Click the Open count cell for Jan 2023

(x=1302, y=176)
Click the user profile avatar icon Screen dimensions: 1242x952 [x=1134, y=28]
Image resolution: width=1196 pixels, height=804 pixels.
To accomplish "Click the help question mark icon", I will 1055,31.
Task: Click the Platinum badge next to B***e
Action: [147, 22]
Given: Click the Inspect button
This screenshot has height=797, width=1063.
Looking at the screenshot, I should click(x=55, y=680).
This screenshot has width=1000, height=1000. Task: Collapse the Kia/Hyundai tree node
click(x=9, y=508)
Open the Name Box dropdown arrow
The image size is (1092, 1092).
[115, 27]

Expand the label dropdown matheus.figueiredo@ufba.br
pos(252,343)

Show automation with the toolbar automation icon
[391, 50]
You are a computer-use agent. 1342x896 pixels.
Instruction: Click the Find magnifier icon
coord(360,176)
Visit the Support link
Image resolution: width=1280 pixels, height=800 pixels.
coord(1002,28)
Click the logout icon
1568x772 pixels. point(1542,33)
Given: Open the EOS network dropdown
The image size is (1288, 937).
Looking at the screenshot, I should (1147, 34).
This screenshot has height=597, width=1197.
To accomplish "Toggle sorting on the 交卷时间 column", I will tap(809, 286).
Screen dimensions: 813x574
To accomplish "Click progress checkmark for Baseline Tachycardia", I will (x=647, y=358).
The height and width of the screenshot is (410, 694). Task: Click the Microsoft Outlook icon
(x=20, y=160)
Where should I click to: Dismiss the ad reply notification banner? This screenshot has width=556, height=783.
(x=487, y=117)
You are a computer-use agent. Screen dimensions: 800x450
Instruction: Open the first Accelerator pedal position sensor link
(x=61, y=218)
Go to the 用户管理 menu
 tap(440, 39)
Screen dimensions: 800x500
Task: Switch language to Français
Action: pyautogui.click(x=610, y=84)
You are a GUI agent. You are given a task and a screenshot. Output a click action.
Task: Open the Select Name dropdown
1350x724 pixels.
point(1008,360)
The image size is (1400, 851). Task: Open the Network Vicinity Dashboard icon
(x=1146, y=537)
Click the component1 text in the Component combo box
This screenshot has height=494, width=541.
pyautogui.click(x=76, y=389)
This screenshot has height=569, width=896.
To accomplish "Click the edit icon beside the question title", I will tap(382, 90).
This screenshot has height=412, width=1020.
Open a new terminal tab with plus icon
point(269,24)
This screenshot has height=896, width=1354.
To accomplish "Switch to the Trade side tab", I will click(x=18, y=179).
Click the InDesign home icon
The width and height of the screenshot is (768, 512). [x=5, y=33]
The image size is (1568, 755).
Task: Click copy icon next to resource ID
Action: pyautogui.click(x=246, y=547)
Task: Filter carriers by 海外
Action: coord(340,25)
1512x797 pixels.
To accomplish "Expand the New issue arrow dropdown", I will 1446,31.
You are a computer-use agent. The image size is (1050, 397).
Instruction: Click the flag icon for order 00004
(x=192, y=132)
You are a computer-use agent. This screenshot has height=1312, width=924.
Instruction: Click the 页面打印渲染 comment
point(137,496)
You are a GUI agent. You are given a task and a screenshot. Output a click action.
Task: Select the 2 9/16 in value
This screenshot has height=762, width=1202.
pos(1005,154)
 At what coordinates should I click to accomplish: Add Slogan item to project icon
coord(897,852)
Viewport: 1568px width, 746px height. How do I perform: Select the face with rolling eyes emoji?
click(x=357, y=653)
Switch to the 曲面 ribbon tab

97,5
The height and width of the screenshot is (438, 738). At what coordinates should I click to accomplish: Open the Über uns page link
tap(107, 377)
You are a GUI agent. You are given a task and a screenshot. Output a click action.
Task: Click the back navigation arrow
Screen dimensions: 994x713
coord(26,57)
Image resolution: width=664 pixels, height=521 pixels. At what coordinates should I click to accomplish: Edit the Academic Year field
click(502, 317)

+--

Reproduce the records starting with the line that contains "You are a computer-use agent. The" and going on through the line that contains "pos(1005,154)", with the requests included. Multiply each coordinate in the answers by 0.85 and round to the nearest whole number, rounding halves up.

You are a computer-use agent. The image size is (1050, 397).
Instruction: Click the flag icon for order 00004
(x=163, y=112)
You are a computer-use agent. This screenshot has height=1312, width=924.
Instruction: Click the 页面打印渲染 comment
point(116,422)
You are a GUI agent. You are given a task and a screenshot. Output a click action.
Task: Select the 2 9/16 in value
This screenshot has height=762, width=1202.
pos(854,131)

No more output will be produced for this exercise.